KEY TAKEAWAYS
- The ALTER-L043 Phase 2 trial aimed to investigate the efficacy and safety of penpulimab-based combination neoadjuvant/adjuvant therapy in NSCLC pts.
- The primary endpoint was to determine the MPR rate. The secondary endpoints were ORR, pCR, and EFS.
- Researchers noticed promising efficacy and manageable safety observed in combo penpulimab and anlotinib for resectable locally advanced NSCLC.
The perioperative use of immune checkpoint inhibitors (ICIs) has shown promise in treating resectable locally advanced non-small cell lung cancer (NSCLC). However, the optimal treatment remains to be determined. Anti-angiogenesis therapy has demonstrated the ability to modulate the tumor microenvironment (TME) and enhance the synergistic effects of immunotherapy.
In response to these considerations, Changli Wang and his team aimed to investigate the efficacy and safety of penpulimab-based combination neoadjuvant/adjuvant therapy for patients (pts) with resectable locally advanced NSCLC.
The study performed an inclusive analysis in a multicenter phase II setting, enrolling eligible patients diagnosed with resectable clinical stage IIB-IIIB (N2) NSCLC without driver gene mutations. Pts were randomized in a 1:1:1 ratio to receive one of three regimens in a 21-day cycle: Arm A – penpulimab (200mg, iv, day 1) + chemotherapy + Anlotinib (12mg, po, day 1-14), Arm B – penpulimab (200mg, iv, day 1) + chemotherapy, or Arm C – penpulimab (200mg, iv, day 1) + Anlotinib (12mg, po, day 1-14). The treatment duration comprised 3-4 cycles before surgery, followed by adjuvant therapy with penpulimab + Anlotinib (Arms A and C) or penpulimab monotherapy (Arm B) for a maximum of one year.
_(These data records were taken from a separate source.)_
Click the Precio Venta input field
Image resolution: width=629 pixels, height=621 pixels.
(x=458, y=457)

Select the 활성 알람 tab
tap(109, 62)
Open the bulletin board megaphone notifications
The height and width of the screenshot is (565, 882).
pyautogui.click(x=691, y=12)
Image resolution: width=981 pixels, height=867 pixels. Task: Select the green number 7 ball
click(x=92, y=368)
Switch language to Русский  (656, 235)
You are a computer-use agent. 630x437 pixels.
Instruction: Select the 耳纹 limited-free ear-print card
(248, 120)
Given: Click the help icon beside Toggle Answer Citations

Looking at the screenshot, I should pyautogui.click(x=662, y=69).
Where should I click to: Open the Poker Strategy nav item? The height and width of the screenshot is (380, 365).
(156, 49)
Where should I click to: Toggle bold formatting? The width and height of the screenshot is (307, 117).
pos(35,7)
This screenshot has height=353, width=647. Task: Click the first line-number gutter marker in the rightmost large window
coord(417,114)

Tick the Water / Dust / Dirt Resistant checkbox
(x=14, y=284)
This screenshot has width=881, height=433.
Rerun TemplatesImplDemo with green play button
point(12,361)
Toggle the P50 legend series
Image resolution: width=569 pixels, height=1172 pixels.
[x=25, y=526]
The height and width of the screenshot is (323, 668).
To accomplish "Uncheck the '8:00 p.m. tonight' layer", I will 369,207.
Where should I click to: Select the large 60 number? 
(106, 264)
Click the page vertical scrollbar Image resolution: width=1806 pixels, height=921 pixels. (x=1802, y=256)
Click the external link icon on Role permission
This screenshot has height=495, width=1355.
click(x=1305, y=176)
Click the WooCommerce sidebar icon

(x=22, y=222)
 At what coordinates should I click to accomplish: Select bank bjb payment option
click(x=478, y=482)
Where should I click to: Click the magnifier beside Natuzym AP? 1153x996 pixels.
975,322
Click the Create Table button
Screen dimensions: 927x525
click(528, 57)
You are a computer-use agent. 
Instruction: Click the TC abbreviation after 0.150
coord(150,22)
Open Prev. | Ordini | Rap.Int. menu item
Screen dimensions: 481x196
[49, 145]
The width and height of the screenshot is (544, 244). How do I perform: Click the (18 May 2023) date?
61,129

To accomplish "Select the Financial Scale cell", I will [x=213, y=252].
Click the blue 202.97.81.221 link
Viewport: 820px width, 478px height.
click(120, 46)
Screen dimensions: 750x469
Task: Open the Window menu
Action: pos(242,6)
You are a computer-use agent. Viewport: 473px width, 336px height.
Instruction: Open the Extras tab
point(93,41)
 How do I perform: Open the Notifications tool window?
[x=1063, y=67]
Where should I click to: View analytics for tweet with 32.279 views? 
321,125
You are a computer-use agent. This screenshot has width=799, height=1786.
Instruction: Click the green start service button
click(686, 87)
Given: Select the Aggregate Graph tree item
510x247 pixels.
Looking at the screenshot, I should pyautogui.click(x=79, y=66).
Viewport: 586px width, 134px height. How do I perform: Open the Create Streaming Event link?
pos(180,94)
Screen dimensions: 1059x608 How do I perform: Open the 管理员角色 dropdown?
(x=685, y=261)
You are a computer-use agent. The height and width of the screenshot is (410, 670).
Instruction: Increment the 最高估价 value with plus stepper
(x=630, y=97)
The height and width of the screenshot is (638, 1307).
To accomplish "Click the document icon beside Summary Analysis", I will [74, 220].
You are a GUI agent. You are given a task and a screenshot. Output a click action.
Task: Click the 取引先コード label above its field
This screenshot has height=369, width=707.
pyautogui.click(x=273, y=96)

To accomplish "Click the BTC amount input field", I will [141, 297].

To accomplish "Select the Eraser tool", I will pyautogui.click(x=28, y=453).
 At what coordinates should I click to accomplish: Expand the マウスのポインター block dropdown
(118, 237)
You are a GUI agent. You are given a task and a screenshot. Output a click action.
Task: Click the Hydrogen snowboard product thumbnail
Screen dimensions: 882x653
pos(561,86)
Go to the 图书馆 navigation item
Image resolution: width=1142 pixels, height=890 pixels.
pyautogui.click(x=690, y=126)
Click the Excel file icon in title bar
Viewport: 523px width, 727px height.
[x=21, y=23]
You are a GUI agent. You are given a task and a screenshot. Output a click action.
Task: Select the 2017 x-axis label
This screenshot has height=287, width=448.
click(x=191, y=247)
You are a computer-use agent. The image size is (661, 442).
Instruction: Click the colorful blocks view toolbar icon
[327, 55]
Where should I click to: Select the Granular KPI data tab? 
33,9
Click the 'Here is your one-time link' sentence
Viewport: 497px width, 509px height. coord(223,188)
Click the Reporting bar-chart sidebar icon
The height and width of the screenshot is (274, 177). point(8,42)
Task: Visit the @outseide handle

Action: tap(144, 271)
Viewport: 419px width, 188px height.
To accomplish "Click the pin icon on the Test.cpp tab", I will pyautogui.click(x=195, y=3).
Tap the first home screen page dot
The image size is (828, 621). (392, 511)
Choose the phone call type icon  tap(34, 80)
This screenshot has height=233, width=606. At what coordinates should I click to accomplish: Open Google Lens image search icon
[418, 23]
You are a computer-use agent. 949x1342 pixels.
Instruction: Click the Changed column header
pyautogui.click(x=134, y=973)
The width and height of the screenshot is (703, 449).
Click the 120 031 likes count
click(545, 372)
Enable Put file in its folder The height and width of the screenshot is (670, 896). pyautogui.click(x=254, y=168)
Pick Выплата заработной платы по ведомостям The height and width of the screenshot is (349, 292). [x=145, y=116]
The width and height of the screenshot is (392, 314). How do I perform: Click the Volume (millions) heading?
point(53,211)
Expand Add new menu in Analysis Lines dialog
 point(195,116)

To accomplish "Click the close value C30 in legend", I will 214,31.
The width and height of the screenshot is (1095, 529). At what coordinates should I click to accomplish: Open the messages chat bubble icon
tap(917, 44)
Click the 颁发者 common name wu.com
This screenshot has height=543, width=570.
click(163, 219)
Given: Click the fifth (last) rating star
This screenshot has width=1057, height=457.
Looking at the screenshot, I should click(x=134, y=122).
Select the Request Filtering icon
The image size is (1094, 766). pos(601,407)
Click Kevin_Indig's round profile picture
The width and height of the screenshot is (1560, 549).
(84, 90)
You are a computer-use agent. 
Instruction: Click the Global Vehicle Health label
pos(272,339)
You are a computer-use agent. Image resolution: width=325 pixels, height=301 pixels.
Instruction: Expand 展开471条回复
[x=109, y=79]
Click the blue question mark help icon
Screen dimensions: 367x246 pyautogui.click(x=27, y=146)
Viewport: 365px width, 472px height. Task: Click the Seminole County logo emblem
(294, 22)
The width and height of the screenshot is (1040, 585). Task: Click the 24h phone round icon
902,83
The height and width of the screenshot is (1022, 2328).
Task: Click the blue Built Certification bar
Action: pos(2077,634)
The primary endpoint was the major pathological response (MPR) rate, with secondary endpoints including objective response rate (ORR), pathologic complete response (pCR), event-free survival (EFS), 1-year EFS rate, overall survival (OS), and safety.
About 49 pts were randomized from December 2021 to August 2023, with 16 in Arm A, 16 in Arm B, and 17 in Arm C. At the data cutoff on August 3, 2023, the median follow-up period was 5.3 months. The definitive surgery rates for Arms A, B, and C were 87.5%, 87.5%, and 76.5%, respectively.
Regarding MPR rates, Arm A showed 70.0%, Arm B showed 37.5%, and Arm C demonstrated 80%. pCR rates were 50.0%, 37.5%, and 60% in Arms A, B, and C, respectively. The ORR for neoadjuvant therapy was 50.0% in Arm A, 37.5% in Arm B, and 47.06% in Arm C.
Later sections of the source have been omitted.